The Snow White Murder Case (白ゆき姫殺人事件, Shirayuki hime Satsujin Jiken) is a 2014 Japanese mystery thriller film directed by Yoshihiro Nakamura.

==Plot==
Yuji Akahoshi (Gou Ayano) receives a phone call from an old high school friend, Risako Kano (Misako Renbutsu). She tells him that her co-worker at a cosmetics company was stabbed to death and then doused in flames. Yuji Akahoshi decides to interview workers at the company and others that knew the victim, Noriko Miki (Nanao), for his television show.
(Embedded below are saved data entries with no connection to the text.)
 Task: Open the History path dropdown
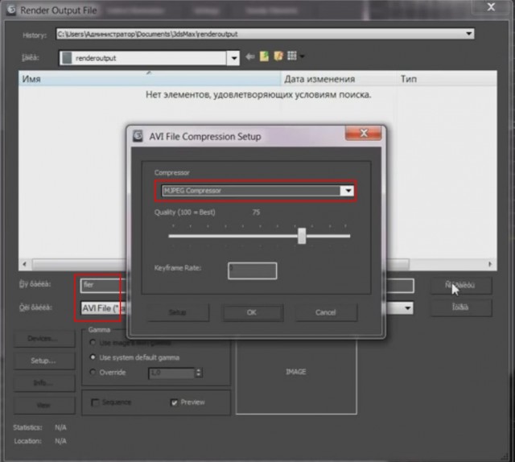(x=468, y=34)
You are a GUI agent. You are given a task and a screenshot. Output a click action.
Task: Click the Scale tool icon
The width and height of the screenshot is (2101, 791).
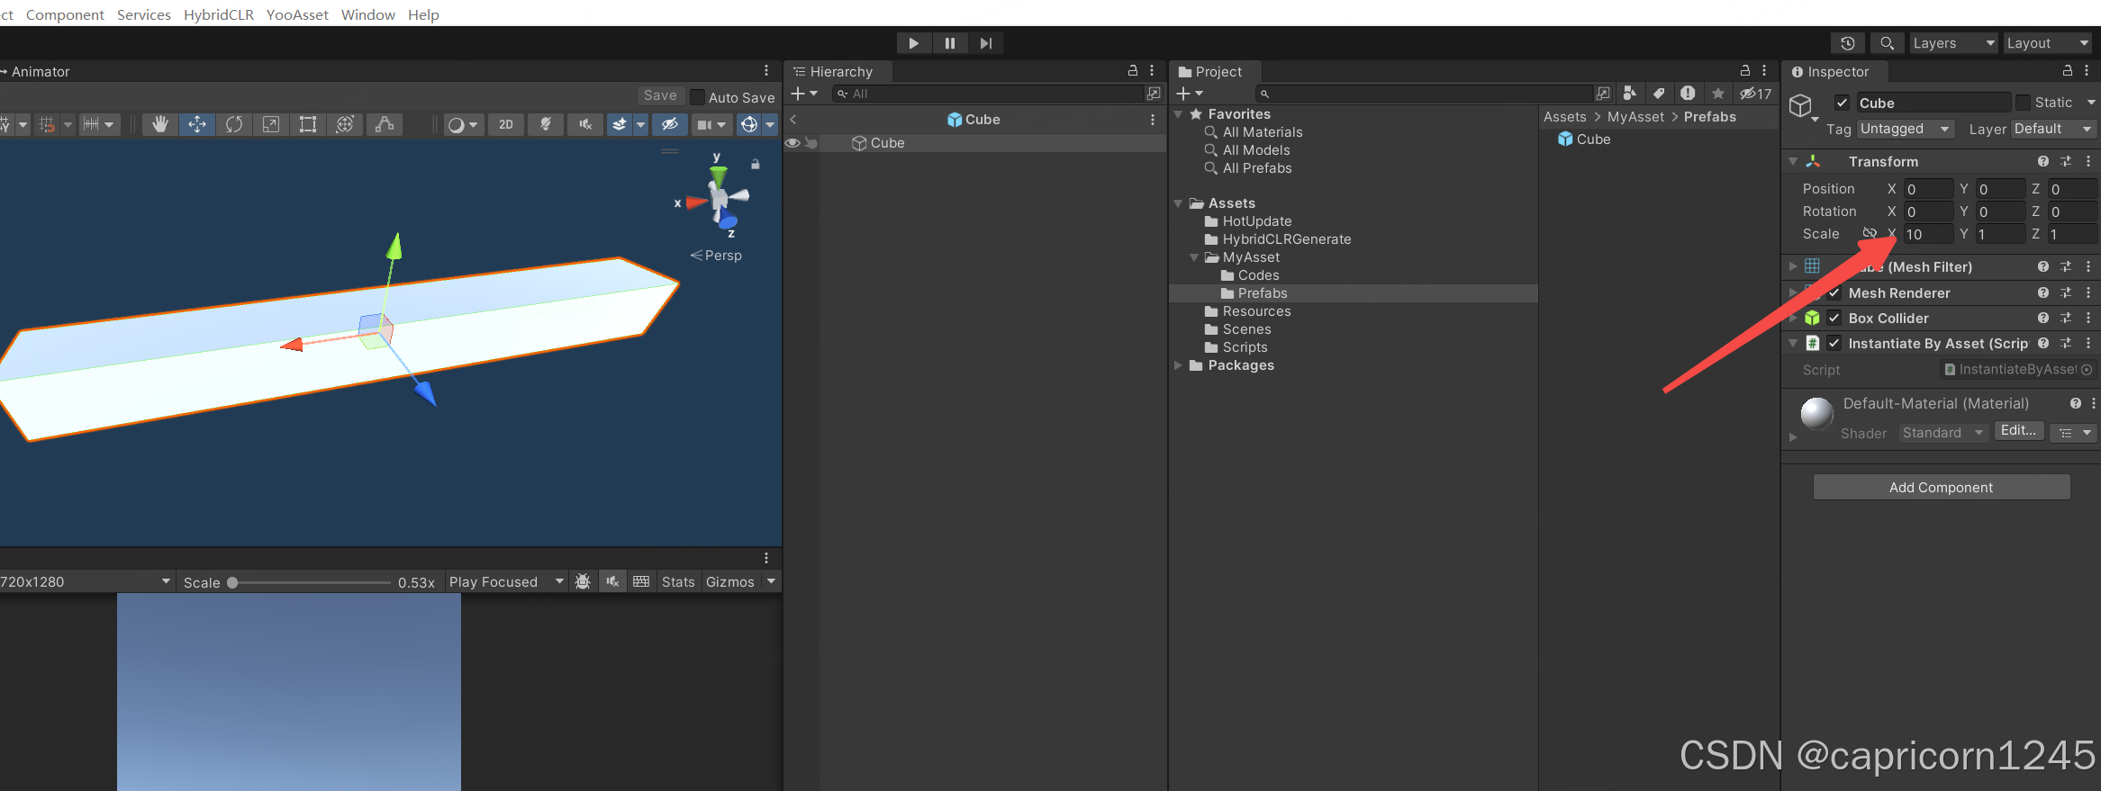coord(271,125)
Yuji Akahoshi soon discovers that another co-worker, Miki Shirono (Mao Inoue) disappeared the same night of the murder. She was last seen running to the train station shortly after Noriko Miki's death. Yuji attempts to unravel the mystery of Miki Shirono.

==Cast==
- Mao Inoue as Miki Shirono
- Gō Ayano as Yuji Akahoshi
- Nanao as Noriko Miki
- Nobuaki Kaneko as Satoshi Shinoyama
- Erena Ono as Eimi Mitsushima
- Mitsuki Tanimura as Minori Maetani (Miki's friend from university)
- Shihori Kanjiya as Yuko Tanimura (Miki's childhood friend)
- Shunsuke Daito as Shingo Eto (Miki's ex-middle school friend)
- Misako Renbutsu as Risako Kano
- Shōta Sometani as Hasegawa
- Dankan as Kozaburo Shirono (Miki's father)
- Yoko Akino as Satsuki Shirono (Miki's mother)
- Mao Miyaji as Mayama

==Music==
- "All Alone in the World" performed by Serizawa Brothers (Tsukemen)

==Reception==
The film earned (US$8,646,060) in Japan.

Patryk Czekaj, in a review on Twitch Film, called the film "one of the most compelling crime thrillers to come out of Japan in the last few years".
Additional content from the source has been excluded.